§ **Task description**
Extract every line of the material below and reproduce it faithfully.

§ **Available data**
──────────
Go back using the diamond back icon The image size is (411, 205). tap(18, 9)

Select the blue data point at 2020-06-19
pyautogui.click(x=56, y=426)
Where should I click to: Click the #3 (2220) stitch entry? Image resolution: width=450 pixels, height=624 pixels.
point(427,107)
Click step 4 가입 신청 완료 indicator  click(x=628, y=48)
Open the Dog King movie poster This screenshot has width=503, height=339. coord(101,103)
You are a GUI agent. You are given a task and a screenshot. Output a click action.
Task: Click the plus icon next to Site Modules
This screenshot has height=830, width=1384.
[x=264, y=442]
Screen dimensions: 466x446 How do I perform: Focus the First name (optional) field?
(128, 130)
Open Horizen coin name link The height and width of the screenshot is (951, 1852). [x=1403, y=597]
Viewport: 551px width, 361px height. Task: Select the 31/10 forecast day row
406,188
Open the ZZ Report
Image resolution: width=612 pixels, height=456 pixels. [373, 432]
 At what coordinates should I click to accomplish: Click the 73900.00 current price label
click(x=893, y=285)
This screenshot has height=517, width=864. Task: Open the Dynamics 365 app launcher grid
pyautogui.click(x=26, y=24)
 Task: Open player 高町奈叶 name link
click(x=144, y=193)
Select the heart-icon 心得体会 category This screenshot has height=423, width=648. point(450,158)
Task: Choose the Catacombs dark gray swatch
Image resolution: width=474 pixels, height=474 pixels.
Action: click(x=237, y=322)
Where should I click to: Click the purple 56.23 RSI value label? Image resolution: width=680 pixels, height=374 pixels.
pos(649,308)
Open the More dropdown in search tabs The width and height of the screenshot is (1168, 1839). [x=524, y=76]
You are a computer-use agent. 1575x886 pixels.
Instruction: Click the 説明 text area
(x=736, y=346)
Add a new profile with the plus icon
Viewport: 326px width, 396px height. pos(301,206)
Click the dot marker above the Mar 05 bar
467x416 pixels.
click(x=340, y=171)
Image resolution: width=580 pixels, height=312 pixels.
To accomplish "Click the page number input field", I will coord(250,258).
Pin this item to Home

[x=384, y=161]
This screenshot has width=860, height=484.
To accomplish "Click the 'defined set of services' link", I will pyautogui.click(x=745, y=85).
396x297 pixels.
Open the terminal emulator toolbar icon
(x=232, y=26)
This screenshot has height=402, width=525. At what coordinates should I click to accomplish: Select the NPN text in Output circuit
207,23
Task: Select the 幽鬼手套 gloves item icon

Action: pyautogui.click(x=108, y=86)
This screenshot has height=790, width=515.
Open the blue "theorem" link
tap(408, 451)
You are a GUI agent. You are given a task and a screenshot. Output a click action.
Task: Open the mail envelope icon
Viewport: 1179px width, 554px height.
──────────
§ **Written answer**
Go back using the diamond back icon The image size is (411, 205). tap(18, 9)

Select the blue data point at 2020-06-19
pyautogui.click(x=56, y=426)
Where should I click to: Click the #3 (2220) stitch entry? Image resolution: width=450 pixels, height=624 pixels.
point(427,107)
Click step 4 가입 신청 완료 indicator  click(x=628, y=48)
Open the Dog King movie poster This screenshot has width=503, height=339. coord(101,103)
You are a GUI agent. You are given a task and a screenshot. Output a click action.
Task: Click the plus icon next to Site Modules
This screenshot has height=830, width=1384.
[x=264, y=442]
Screen dimensions: 466x446 How do I perform: Focus the First name (optional) field?
(128, 130)
Open Horizen coin name link The height and width of the screenshot is (951, 1852). [x=1403, y=597]
Viewport: 551px width, 361px height. Task: Select the 31/10 forecast day row
406,188
Open the ZZ Report
Image resolution: width=612 pixels, height=456 pixels. [373, 432]
 At what coordinates should I click to accomplish: Click the 73900.00 current price label
click(x=893, y=285)
This screenshot has height=517, width=864. Task: Open the Dynamics 365 app launcher grid
pyautogui.click(x=26, y=24)
 Task: Open player 高町奈叶 name link
click(x=144, y=193)
Select the heart-icon 心得体会 category This screenshot has height=423, width=648. point(450,158)
Task: Choose the Catacombs dark gray swatch
Image resolution: width=474 pixels, height=474 pixels.
Action: click(x=237, y=322)
Where should I click to: Click the purple 56.23 RSI value label? Image resolution: width=680 pixels, height=374 pixels.
pos(649,308)
Open the More dropdown in search tabs The width and height of the screenshot is (1168, 1839). [x=524, y=76]
You are a computer-use agent. 1575x886 pixels.
Instruction: Click the 説明 text area
(x=736, y=346)
Add a new profile with the plus icon
Viewport: 326px width, 396px height. pos(301,206)
Click the dot marker above the Mar 05 bar
467x416 pixels.
click(x=340, y=171)
Image resolution: width=580 pixels, height=312 pixels.
To accomplish "Click the page number input field", I will coord(250,258).
Pin this item to Home

[x=384, y=161]
This screenshot has width=860, height=484.
To accomplish "Click the 'defined set of services' link", I will pyautogui.click(x=745, y=85).
396x297 pixels.
Open the terminal emulator toolbar icon
(x=232, y=26)
This screenshot has height=402, width=525. At what coordinates should I click to accomplish: Select the NPN text in Output circuit
207,23
Task: Select the 幽鬼手套 gloves item icon

Action: pyautogui.click(x=108, y=86)
This screenshot has height=790, width=515.
Open the blue "theorem" link
tap(408, 451)
You are a GUI agent. You are given a task and a screenshot. Output a click action.
Task: Open the mail envelope icon
Viewport: 1179px width, 554px height.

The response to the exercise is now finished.